— Begin —
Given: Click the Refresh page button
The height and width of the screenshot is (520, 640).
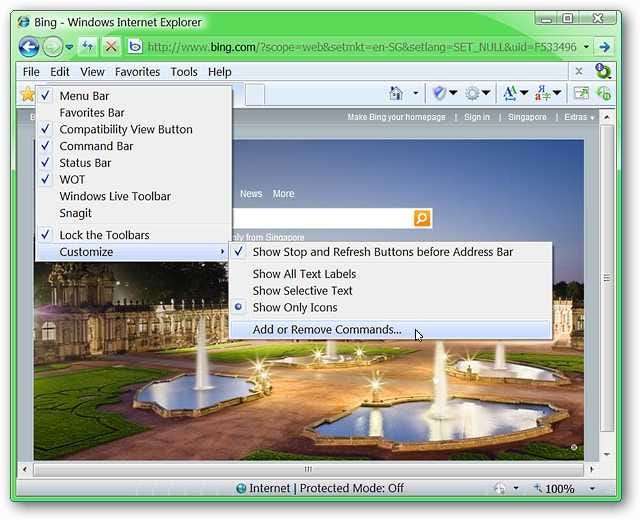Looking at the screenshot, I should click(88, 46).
— End —
— Begin —
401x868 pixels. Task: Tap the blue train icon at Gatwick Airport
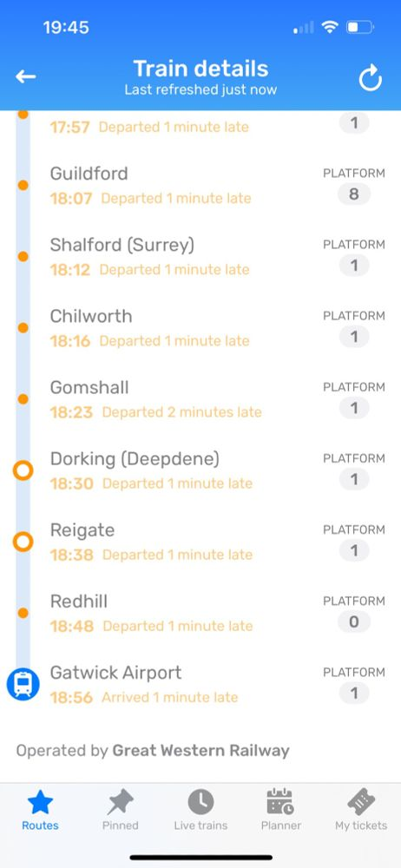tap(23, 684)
— End —
— Begin —
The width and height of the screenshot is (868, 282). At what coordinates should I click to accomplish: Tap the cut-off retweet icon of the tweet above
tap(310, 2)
— End —
Can you express the part of the records that opens with the line containing "The width and" and closes with the line containing "tap(310, 2)" as a Markdown table with the columns Number and Record line, leaving out blank lines?

| Number | Record line |
|---|---|
| 1 | The width and height of the screenshot is (868, 282). At what coordinates should I click to accomplish: Tap the cut-off retweet icon of the tweet above |
| 2 | tap(310, 2) |